Saturday, September 20, 2003

STD "Glitter" Reaching Epidemic Levels

Written by Brian K. White

At any given time the US Center for Disease Control is tracking the spread of as many as 85 sexually transmitted diseases ranging from monkey clap, genital ticks, corroso-gyne, to nasal gonnorhitis. This summer, however, glitter is fast becoming the epidemic in New England.

Most often contracted from young girls attending parties, glister is a shiny speckled disease comprised primarily of plastic and happiness. Glitter affects the appearance of skin on those infected and can also be carried on clothing or in small plastic vials available at any dollar store. Typically this glitter rubs off from the infected person to her partner during any sexual contact, even necking.

Robert Stewart, a high school senior, contracted glitter from a "slutty little sophomore" at his sister's birthday sleepover. "It was awful. We were just making out and talking and I was even wearing a condom already just in case and I wake up the next morning and I'm like 'Oh no, what did I do?'" Robert had glitter on his face and hands despite repeated washings before going to his nearby clinic for treatment. glitter

Dr Shaw at the Bellport Kiddy Pregnancy Clinic tells us, "We're seeing a lot of it this year. Thought it would be another summer for weeping cuticle sores, but no such luck. Kids come in here all sparkly and we don't even have to get the story, though we always do. Some of them are pretty messed up. I don't know, maybe it's my thing. So we just prescribe them lava soap, a loofa sponge, and send them on their way."

PROBLEM SET
a. In the glitter article, what does Dr Shaw's clinic prescribe for patients?
b. Pick up the glitter article after its last sentence and continue it.
The material that follows is not needed here.

THE DATA
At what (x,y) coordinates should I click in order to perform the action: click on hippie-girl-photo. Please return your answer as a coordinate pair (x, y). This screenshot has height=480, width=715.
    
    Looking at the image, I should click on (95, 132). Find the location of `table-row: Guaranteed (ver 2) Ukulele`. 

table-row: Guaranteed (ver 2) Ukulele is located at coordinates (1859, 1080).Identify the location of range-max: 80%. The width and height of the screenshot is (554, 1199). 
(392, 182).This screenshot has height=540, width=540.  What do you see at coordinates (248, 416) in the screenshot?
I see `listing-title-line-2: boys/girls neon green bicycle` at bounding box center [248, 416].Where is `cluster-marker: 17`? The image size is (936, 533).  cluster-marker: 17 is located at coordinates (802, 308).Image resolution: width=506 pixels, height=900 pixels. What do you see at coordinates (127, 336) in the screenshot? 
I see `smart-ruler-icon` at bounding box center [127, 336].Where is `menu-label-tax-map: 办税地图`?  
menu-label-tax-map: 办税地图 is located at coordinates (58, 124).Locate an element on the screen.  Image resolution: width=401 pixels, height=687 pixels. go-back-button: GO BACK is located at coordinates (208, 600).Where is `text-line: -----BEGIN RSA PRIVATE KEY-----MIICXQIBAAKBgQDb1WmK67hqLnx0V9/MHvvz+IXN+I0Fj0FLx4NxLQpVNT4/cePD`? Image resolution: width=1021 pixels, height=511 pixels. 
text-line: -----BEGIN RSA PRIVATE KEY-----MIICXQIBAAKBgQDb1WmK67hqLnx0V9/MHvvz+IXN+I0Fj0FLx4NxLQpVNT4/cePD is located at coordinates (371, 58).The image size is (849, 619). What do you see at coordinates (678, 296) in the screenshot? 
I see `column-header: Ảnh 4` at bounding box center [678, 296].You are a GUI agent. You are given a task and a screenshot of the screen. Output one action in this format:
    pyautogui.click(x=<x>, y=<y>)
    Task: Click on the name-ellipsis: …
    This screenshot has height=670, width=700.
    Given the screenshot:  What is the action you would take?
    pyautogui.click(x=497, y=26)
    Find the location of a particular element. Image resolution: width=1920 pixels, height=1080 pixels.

ANSWERS GIVEN
a. Lava soap and a loofa sponge.

b.
Infected persons usually revocer completely within 3-5 days of treatment, but if they don't wash out their clothes and bedding properly, it can come back faster than mexi-crabs at Cinqo de Mayo, and I think our readers pretty much all know about that first hand.

Despite it's epidemic growth and ease of spread, police are not concerned. Chief Kenny Ness spoke candidly with us, "Hey come on, boys want to gamble their chowder spouter's, that's their own deal. But in statutory rape cases glitter is more accurate than DNA in tracking who's been tapping who's little girls, you know? Parents in this community are glad their little cocksucker's got glitter."

Amanda Clark is a freshman at Mt. Holyoke College, and insists she's not a little cocksucker, though quite talented. "I'm glad it was glitter because as soon as [my boyfriend] came over I knew he'd been slumming his package around. Even though it was still in his hair and on his nose he tried to deny it. Said he must have caught it from a toilet seat or something."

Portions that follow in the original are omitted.